About the Artist

Betsy’s recent body of work combines the pliability and strength of ceramics with the delicate structure of lace. The combined use of ceramic and lace began as an experiment of trying to figure out how to convey a sense of temporality and a sense of ethereality embodied in strong form. The patterns themselves shape space in a graceful but orderly way, and when they are supporting either themselves or another object, the weight they carry is emphasized.

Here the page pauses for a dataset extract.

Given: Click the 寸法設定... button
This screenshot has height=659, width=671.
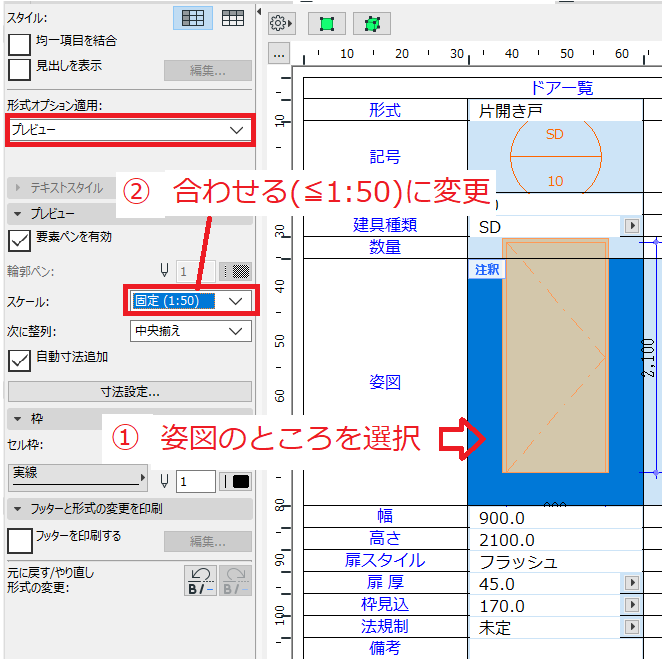Looking at the screenshot, I should coord(130,391).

In a lace pattern, the negative space is intrinsic to its structure, carrying its pattern and a signified vulnerability. Lace does not fully protect nor does it fully expose. In contrast, the ceramic forms Betsy creates allude to motifs of strength, architecture or infrastructure. Treating the surfaces of the ceramic forms with lace patterns creates a new context for them and subverts their original function in the world. The ceramic lace conveys both strength and fragility, beauty and fallibility. This dichotomy, brought forth by surface texture and form, is further accentuated when put in relationship to construction materials, such as rebar and wood.

Betsy has a permanent public sculpture in Tokyo, Japan and new public works on display at the Hallberg Center for the Arts in Wyoming, Minnesota and at Silverwood Park in St. Anthony, Minnesota. She has exhibited her work both regionally and nationally. Alwin is a 2017 recipient of an Artist Initiative grant from the Minnesota State Arts Board.